───── Record set
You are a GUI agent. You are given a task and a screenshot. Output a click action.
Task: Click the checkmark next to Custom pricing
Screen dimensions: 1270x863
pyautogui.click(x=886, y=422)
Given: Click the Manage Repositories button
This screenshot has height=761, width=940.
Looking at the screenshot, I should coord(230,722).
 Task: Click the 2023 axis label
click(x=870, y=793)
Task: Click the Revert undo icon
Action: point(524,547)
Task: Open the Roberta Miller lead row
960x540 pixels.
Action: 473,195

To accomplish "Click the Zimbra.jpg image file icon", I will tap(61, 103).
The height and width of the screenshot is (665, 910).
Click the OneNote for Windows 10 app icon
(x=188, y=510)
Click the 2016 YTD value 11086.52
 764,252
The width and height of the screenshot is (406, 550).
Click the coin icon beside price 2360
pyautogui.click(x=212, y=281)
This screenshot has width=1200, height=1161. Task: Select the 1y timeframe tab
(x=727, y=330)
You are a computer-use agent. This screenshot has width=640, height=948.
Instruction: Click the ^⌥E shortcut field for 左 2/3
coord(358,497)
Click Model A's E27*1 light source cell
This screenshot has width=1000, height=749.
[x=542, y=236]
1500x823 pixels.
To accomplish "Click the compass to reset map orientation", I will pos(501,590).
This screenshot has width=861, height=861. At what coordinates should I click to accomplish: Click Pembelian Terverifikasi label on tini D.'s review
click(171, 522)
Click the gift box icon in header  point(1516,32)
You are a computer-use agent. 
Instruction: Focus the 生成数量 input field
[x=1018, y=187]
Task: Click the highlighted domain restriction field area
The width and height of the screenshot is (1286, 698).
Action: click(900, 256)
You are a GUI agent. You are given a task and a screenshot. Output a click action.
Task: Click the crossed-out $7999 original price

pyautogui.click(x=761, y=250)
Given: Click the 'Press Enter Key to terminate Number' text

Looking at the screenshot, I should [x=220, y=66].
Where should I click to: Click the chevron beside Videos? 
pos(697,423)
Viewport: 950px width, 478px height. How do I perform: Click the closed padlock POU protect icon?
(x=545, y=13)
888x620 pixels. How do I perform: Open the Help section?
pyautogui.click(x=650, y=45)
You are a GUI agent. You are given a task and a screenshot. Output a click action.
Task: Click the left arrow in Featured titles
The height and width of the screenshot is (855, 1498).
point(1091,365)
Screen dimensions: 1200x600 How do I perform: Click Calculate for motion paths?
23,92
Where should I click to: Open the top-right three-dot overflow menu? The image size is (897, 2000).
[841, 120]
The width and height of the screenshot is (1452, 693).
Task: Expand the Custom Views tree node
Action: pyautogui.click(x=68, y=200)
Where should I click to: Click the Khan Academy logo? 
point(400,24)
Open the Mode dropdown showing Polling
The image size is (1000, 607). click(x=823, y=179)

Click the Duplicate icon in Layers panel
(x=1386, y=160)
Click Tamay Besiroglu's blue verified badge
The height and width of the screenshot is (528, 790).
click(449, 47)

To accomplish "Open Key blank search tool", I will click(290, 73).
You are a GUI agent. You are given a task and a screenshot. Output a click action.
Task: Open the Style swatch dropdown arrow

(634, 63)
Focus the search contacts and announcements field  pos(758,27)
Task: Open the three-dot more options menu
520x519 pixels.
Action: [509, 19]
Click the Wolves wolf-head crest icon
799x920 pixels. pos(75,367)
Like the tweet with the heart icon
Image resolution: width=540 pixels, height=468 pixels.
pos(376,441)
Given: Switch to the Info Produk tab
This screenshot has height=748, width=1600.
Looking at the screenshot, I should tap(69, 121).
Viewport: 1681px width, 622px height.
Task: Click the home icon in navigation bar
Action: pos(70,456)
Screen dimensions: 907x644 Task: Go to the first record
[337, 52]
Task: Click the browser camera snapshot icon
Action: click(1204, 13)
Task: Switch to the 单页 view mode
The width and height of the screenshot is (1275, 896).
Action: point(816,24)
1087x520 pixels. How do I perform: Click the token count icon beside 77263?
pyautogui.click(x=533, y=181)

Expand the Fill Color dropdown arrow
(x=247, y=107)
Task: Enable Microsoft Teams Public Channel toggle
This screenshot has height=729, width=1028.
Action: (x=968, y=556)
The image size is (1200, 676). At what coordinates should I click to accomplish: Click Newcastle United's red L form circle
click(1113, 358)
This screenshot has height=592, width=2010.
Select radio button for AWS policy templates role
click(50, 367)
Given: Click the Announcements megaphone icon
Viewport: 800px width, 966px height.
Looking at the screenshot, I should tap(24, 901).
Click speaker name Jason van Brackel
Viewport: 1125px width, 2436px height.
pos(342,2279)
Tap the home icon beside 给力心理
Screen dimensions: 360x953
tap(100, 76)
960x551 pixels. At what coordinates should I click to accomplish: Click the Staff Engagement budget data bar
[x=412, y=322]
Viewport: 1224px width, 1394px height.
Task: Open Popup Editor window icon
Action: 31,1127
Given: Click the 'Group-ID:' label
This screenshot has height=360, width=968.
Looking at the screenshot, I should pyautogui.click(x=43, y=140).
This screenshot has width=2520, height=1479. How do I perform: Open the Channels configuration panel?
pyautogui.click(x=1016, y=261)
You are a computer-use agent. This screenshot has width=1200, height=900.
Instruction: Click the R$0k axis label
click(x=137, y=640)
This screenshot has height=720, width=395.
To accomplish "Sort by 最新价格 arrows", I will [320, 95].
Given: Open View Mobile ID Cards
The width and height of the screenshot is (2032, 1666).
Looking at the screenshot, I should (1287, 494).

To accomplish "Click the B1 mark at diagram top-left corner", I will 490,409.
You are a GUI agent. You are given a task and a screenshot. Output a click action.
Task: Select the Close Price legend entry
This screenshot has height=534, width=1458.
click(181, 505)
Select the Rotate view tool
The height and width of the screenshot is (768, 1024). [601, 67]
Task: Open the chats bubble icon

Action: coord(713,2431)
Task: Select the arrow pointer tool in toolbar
──────────
### Goal of the exercise:
In the entries above, find each line that includes the string "computer" and copy it.

### Answer:
You are a computer-use agent. This screenshot has width=640, height=948.
You are a computer-use agent. 
You are a computer-use agent. This screenshot has width=1200, height=900.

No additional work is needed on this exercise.